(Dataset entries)
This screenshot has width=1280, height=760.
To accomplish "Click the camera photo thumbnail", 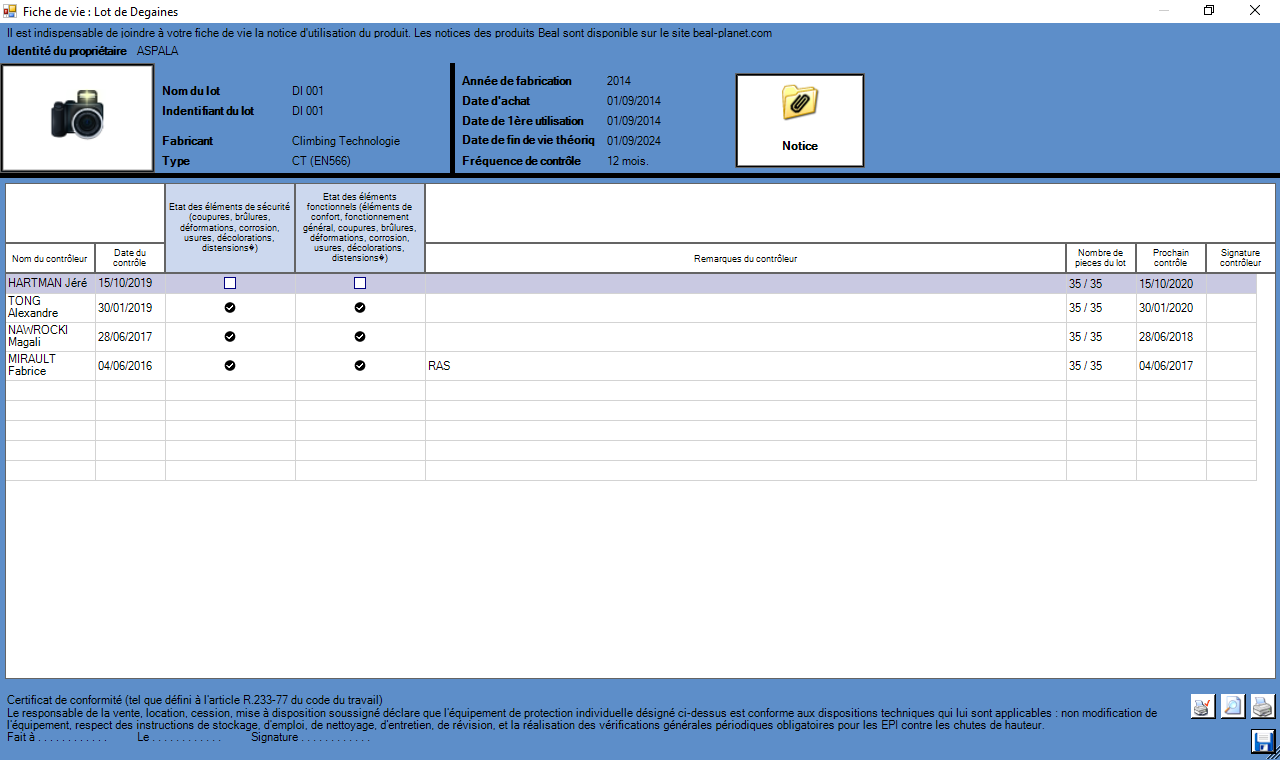I will coord(78,118).
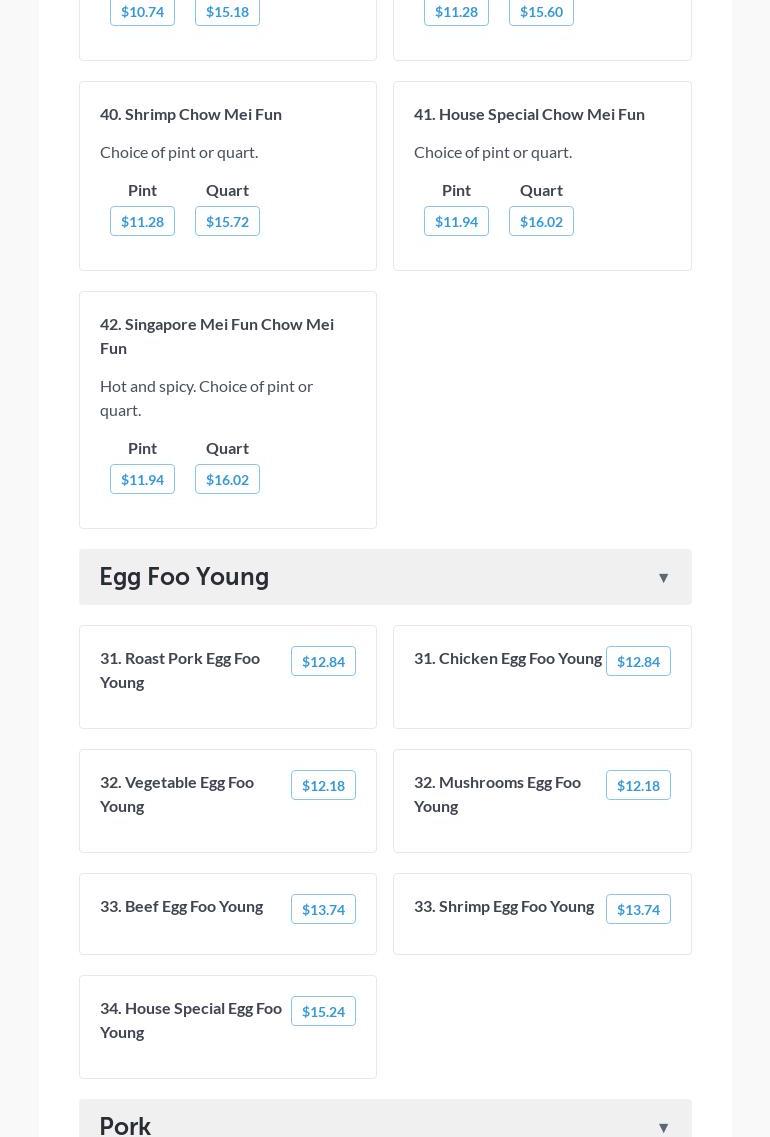This screenshot has height=1137, width=770.
Task: Add House Special Egg Foo Young $15.24
Action: point(323,1011)
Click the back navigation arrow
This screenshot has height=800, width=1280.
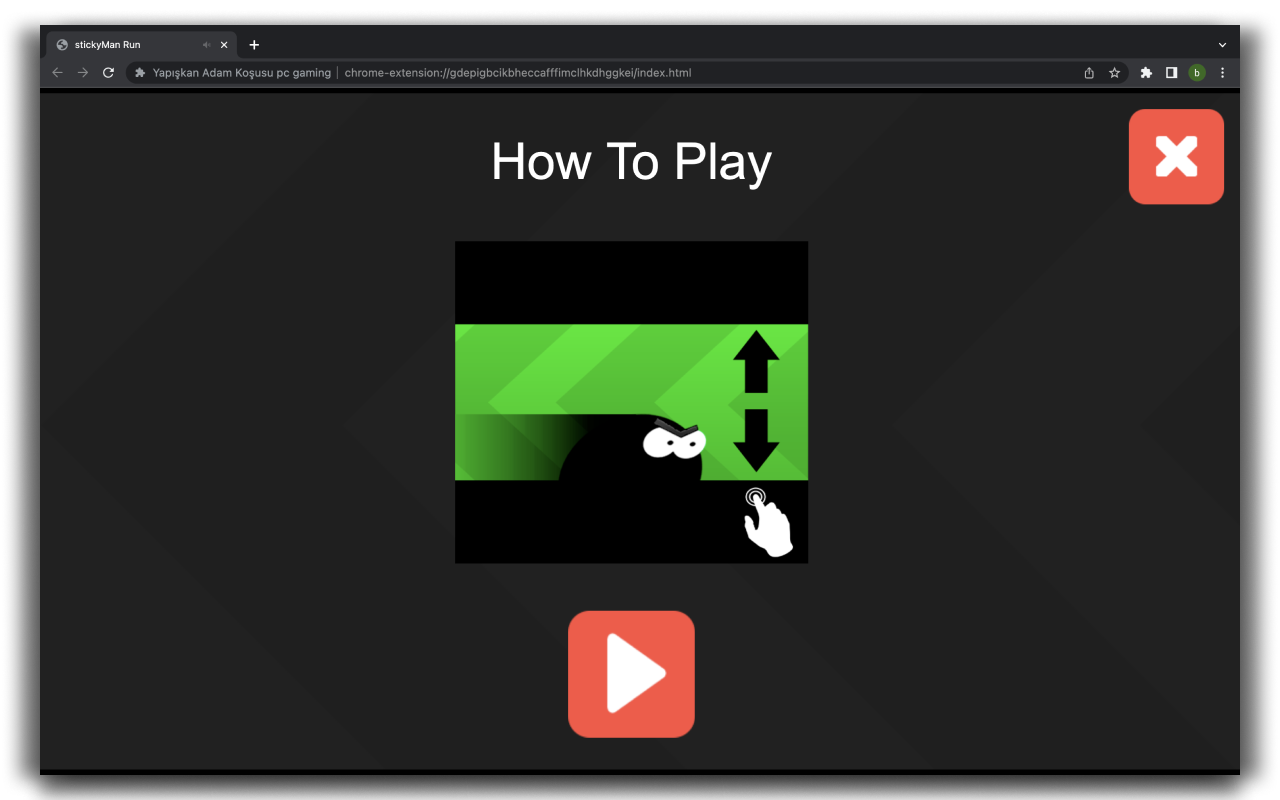click(57, 72)
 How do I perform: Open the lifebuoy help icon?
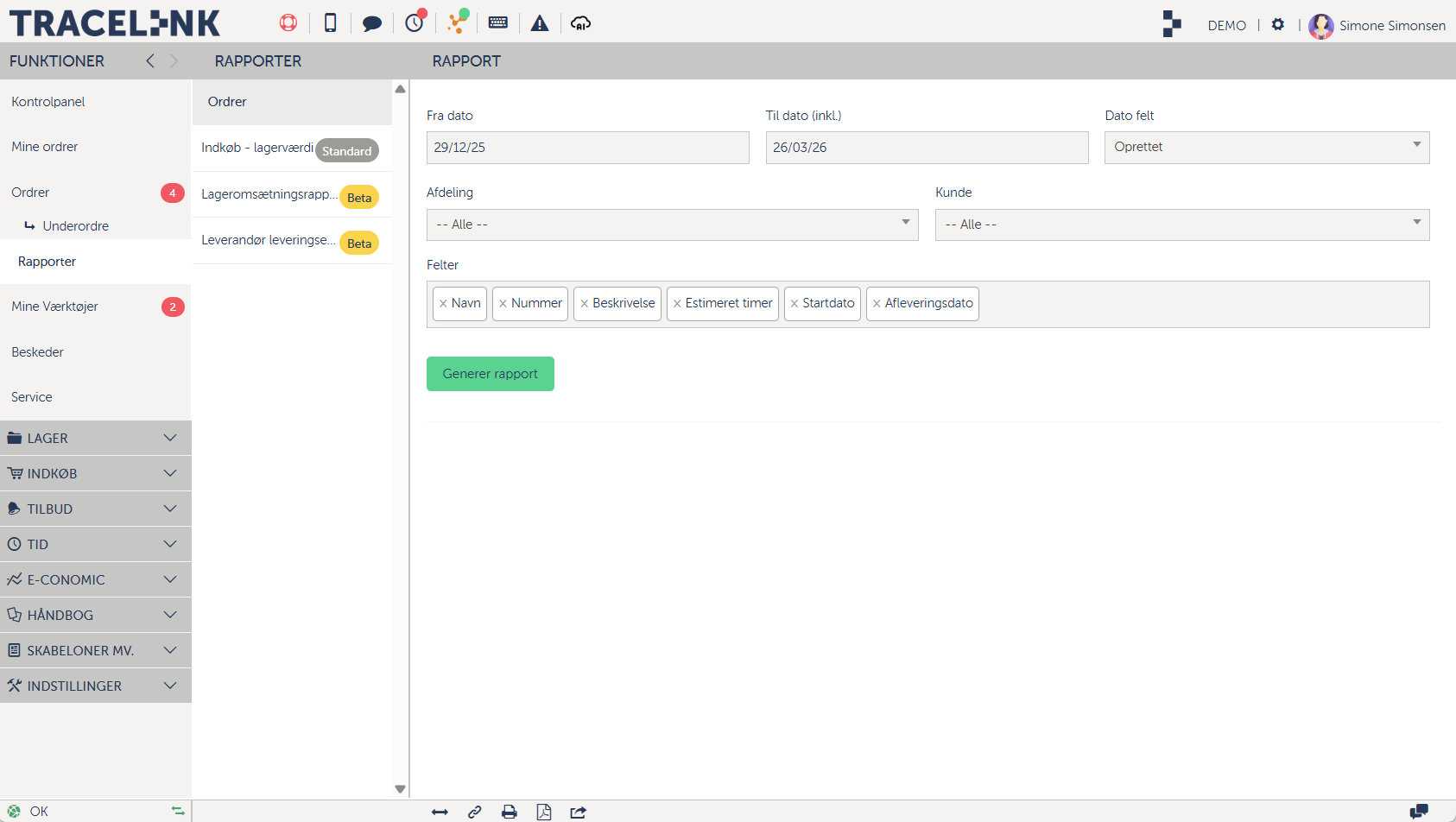288,23
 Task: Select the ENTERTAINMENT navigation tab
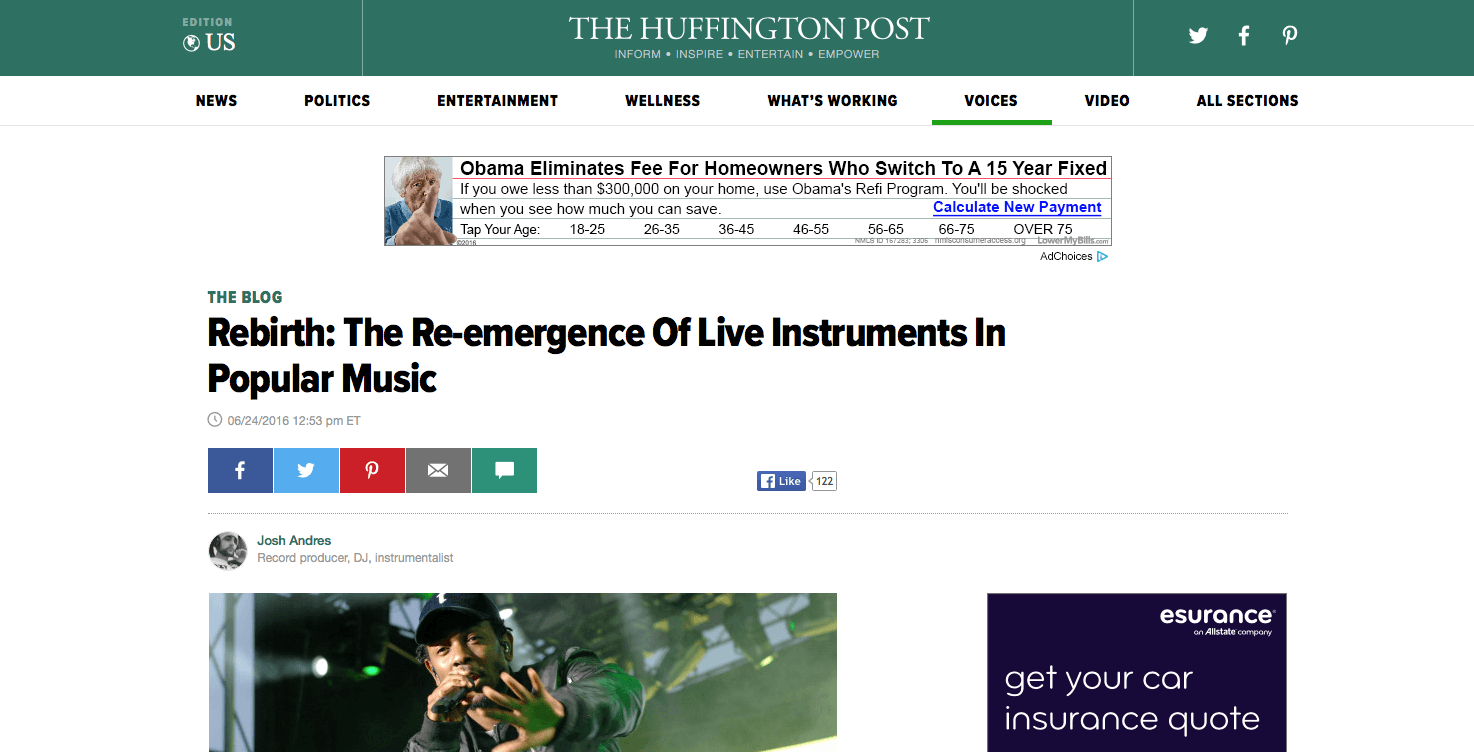(x=497, y=100)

-- WHAT THIS TASK INVOLVES --
Leaving out all pictures, print exactly the lines above from the one containing "This screenshot has height=800, width=1280." through the last line of the entries.

-- RESPONSE TO THE TASK --
This screenshot has height=800, width=1280.
click(57, 72)
 How do I perform: Open the lifebuoy help icon?
288,23
 Task: Select the ENTERTAINMENT navigation tab
(x=497, y=100)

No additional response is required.